Mobile beacon based adaptive time synchronization for wireless sensor networks

Time synchronization of clocks in the sensor nodes for wireless sensor networks (WSNs) is a fundamental technology for most mission-critical applications. Most of past research in time synchronization for WSNs, however, has only focused on achieving some of the goals at a time, such as accuracy, energy consumption, completion time, etc., making these solutions less capable of adapting to different application requirements. In this paper, we propose a new time synchronization algorithm named MBATS (mobile beacon-based adaptive time synchronization) in which a mobile beacon is employed to move or fly over the sensor deployment area to complete time synchronization. Moreover, MBATS is designed so that the number of sensor nodes that are synchronized by one instance of time synchronization from the mobile beacon could vary dynamically to meet application requirements on accuracy, completion time and energy consumption, making the proposed MBATS algorithm highly adaptable to different application requirements.
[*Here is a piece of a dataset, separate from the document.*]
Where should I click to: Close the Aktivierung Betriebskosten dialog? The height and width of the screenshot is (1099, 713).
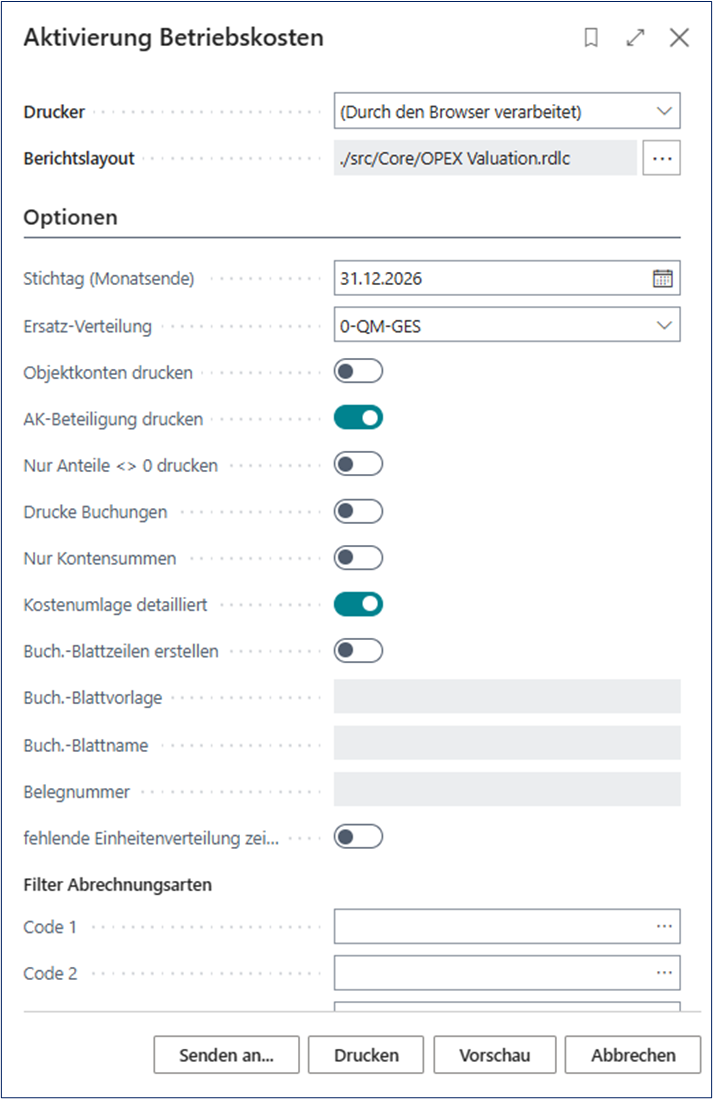679,38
In addition to showing the advantage of the proposed MBATS algorithm on the adaptability of time synchronization as well as on some of the main metrics of synchronization over comparable schemes for WSNs, we also present the results of our study on comparing the performance of letting the mobile beacon traverse along a designing path versus follow a random path. Such a study is important since it would allow us to learn the performance gains that we can expect to achieve with extra control effort spent on designing the path over the effortless random path strategy. Such study could provide us with some clues on how to choose a suitable time synchronization strategy to better meet application requirements, which may not necessarily be the designed path strategy due to the tradeoff between cost and performance gains.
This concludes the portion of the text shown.